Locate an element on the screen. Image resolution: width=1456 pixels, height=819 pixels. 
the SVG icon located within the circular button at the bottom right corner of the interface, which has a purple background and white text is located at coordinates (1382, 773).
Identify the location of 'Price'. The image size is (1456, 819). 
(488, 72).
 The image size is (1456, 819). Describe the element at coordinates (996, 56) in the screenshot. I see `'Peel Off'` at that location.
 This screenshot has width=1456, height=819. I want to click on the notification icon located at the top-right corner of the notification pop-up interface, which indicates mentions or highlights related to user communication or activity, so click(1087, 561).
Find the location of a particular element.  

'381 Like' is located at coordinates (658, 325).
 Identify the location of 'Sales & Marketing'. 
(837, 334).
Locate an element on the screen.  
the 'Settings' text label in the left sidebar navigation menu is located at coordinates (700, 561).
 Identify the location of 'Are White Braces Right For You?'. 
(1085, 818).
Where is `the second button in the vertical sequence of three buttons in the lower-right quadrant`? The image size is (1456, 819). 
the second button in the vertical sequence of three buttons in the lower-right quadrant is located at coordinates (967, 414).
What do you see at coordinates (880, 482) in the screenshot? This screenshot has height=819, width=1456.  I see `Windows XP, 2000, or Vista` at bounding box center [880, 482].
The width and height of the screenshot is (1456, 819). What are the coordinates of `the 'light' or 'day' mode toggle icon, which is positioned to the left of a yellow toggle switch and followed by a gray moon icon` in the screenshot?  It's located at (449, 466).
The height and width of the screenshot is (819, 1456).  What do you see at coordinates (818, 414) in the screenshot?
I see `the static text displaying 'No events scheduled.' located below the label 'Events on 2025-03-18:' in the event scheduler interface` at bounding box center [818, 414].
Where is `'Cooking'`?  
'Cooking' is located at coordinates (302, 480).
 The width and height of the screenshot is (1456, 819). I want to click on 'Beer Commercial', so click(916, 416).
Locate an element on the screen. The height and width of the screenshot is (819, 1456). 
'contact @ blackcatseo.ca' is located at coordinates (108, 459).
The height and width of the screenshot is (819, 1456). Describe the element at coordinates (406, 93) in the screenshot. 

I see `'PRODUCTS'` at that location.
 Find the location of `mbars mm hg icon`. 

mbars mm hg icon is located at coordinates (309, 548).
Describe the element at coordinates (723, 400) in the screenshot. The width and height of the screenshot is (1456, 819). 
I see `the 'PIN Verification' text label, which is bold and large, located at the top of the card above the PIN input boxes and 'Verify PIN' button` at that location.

## Task directions
State how many lines of the records contain the word "lower", and give only that number.

## Task result
2